284 pages
ISBN : 978-2-31500-149-1
« The word « liberty » and its spin-off like « liberal » may have never been used so much, however, we got used to wear a collar, the one we are tied to. Are there still wolves to notice our mangy neck, and if so, for how long ? It seems, indeed, that even the rebels make a habit of negotiating their chains length. »
Denis Collin wonders about the conditions of a true human liberation. What is a free man’s life ? Are we only left to negotiate the lenght of the chain we are tied to ? The author shows it is only up to us to break it.
From a political point of view, the nowadays triumphant democracy would only be a con game. Equality between individuals is the first condition of political freedom, preventing from every form of domination. The author suggests, at every level of the political organization, the setting up of « partial associations » composed of citizens of various origins which would guarantee people’s autonomy and development.
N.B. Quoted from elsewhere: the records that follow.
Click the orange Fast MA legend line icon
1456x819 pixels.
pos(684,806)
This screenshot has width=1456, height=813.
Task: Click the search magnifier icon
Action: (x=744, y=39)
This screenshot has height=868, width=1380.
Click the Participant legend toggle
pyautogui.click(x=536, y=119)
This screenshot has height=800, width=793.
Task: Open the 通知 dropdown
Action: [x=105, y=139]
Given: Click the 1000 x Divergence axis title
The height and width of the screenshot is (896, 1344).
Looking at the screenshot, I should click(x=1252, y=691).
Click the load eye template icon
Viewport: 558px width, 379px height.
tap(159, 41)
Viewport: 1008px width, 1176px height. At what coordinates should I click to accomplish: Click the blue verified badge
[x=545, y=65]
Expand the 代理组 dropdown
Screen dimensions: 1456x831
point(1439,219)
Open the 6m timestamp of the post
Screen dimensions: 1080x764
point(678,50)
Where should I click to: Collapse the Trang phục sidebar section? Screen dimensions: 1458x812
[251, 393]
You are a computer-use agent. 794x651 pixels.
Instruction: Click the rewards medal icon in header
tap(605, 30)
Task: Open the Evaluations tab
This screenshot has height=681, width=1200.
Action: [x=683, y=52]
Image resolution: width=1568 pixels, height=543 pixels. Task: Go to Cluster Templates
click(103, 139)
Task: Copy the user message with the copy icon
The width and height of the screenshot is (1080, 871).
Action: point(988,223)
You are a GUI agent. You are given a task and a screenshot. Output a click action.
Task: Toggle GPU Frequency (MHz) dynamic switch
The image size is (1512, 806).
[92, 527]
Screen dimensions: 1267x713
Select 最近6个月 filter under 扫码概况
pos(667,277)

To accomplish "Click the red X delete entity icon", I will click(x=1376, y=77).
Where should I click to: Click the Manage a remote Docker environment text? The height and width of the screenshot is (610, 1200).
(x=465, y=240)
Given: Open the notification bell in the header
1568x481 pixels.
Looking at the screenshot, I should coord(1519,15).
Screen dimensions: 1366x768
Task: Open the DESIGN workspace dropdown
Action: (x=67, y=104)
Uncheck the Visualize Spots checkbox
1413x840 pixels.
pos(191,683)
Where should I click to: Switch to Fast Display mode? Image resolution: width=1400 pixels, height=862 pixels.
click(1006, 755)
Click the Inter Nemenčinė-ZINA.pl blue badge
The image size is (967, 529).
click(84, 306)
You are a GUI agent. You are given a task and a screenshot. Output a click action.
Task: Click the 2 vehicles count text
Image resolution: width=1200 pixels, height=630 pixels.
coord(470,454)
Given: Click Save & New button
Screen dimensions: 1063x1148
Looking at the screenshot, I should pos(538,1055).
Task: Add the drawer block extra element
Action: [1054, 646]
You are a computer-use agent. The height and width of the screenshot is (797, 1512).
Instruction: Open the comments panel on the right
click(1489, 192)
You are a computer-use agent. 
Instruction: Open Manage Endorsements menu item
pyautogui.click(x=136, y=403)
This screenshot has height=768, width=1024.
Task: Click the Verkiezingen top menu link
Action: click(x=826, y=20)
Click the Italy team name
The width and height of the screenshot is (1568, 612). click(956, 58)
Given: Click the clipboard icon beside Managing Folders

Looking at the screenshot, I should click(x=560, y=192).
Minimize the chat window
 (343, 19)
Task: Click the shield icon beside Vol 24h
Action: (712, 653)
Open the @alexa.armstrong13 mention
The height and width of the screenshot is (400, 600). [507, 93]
He also suggests to rethink the economic system and labour. It is up to men, prisoners of consumption and liberal society, to rethink the way labour is organized : the end of salaried labour, a cooperatives organization, the suppression of the profit quest, the disappearance of the consumption society, the man’s realization through his economic activity whom the border with leisure is meant to disappear.
From a philosophical and metaphysical point of view, the combination of the procreation’s help techniques, the genetic engineering and neurosciences turns Huxley’s worse nightmares into a completely realistic perspective. When procreation gives way to a human factory, freedom in his metaphysical acception may become an unsignificant word. And yet, those new technologies take place in a global society. If the watchwords of this society are subjectivity and freedom, then science will also be its bondsman.
Born in 1952, Denis Collin is a philosophy professor, doctor in Litterature and Social Studies and the author of Le Cauchemar de Marx (Max Milo, 2009) translated into Tamul and of Comprendre Marx (Armand Colin, 2006) translated into Brazilian.